● Material provided:
= Beginning of Section =

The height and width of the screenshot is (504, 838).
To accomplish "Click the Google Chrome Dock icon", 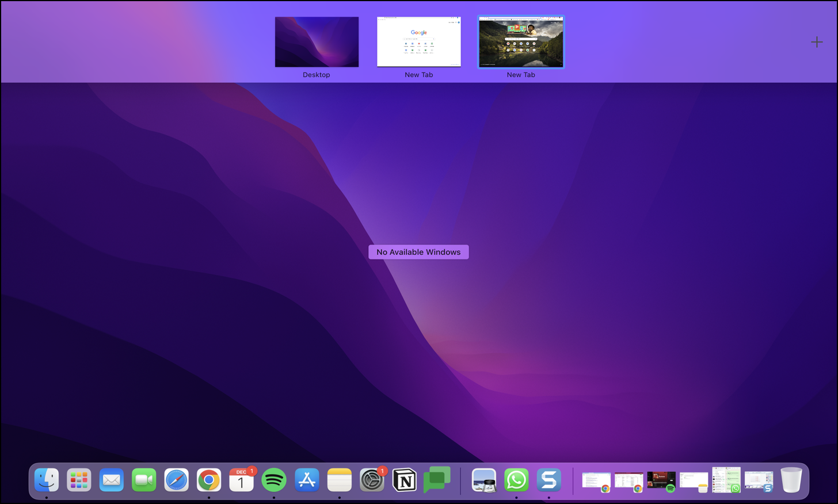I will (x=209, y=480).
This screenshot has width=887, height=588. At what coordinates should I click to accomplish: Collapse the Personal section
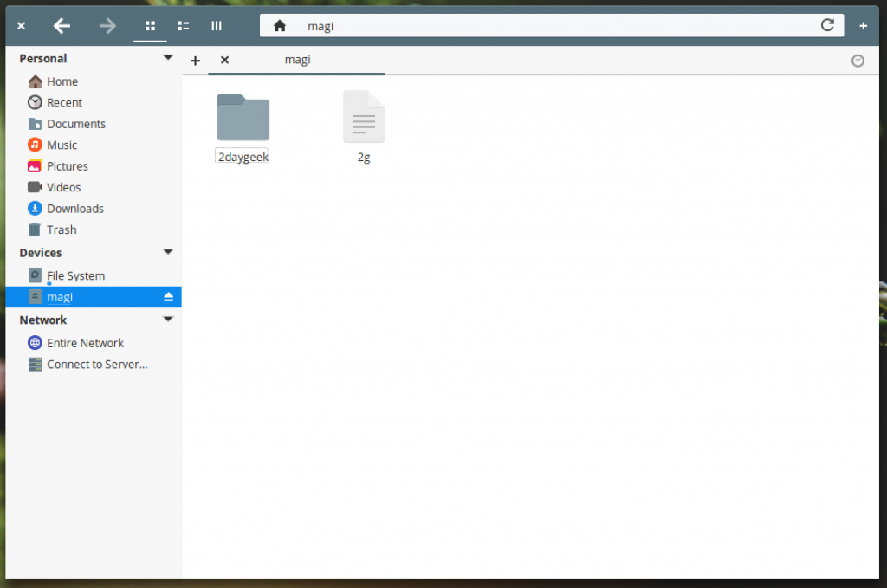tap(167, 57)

= End of Section =
= Beginning of Section =

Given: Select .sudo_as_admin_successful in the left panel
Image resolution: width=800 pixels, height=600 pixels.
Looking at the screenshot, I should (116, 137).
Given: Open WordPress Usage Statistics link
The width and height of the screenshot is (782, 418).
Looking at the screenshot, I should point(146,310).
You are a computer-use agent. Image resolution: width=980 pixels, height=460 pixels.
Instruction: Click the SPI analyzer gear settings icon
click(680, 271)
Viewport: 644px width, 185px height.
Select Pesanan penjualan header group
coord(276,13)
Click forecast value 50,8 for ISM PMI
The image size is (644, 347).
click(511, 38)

= End of Section =
= Beginning of Section =

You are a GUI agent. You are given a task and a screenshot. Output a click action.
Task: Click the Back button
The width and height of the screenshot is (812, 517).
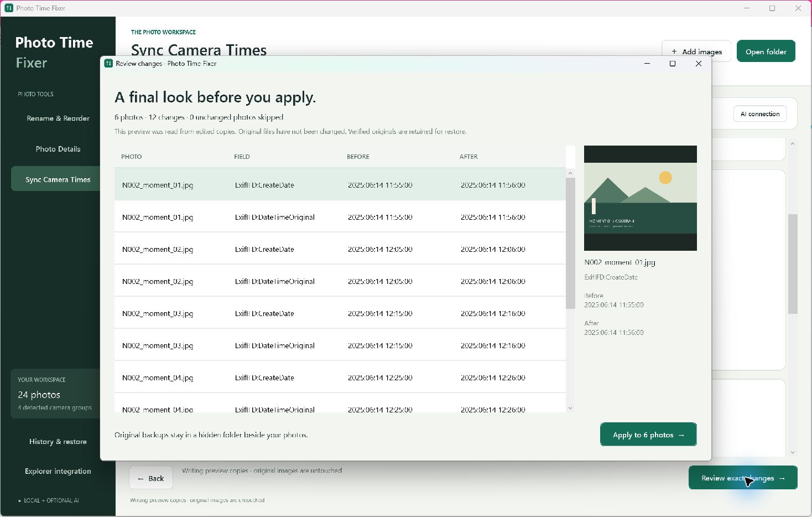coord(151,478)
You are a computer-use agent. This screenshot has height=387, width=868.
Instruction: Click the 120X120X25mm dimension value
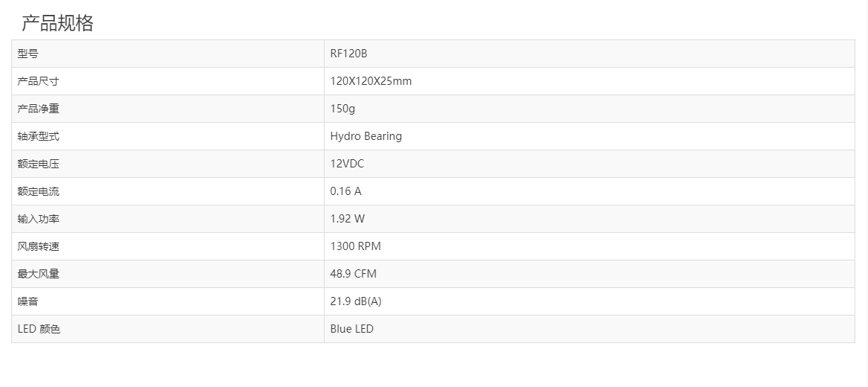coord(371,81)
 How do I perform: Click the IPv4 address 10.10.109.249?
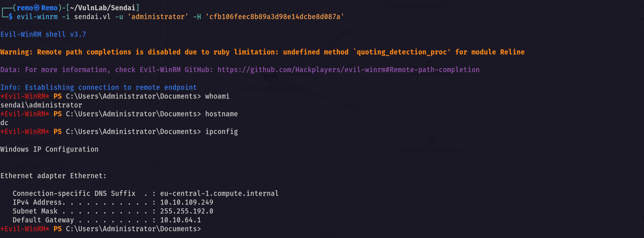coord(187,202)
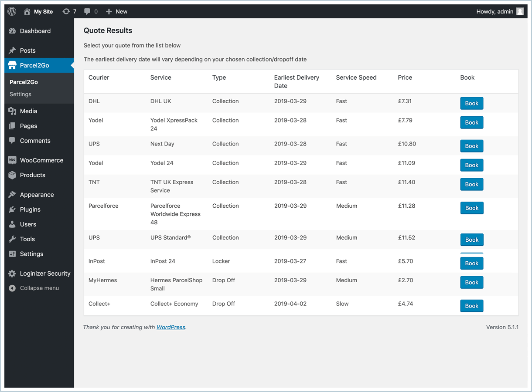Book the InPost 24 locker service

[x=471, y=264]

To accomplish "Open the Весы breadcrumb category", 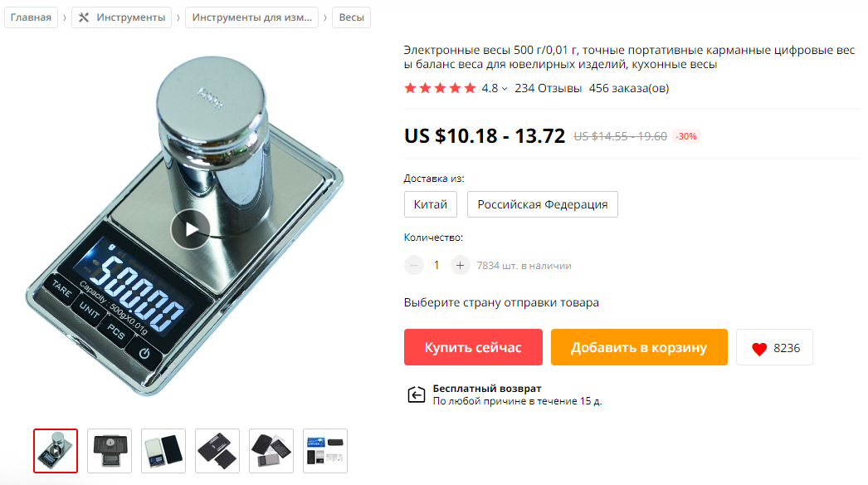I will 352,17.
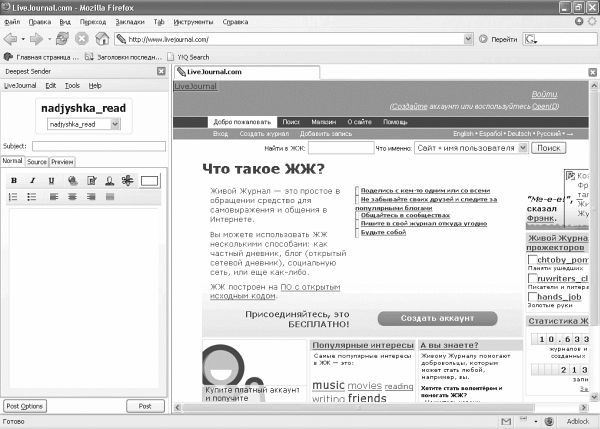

= End of Section =

● Description of the task: Identify the lines above that contain the word "computer", then copy them.

● Written solution:
You are a computer-use agent. Image resolution: width=980 pixels, height=460 pixels.
You are a computer-use agent. This screenshot has height=387, width=868.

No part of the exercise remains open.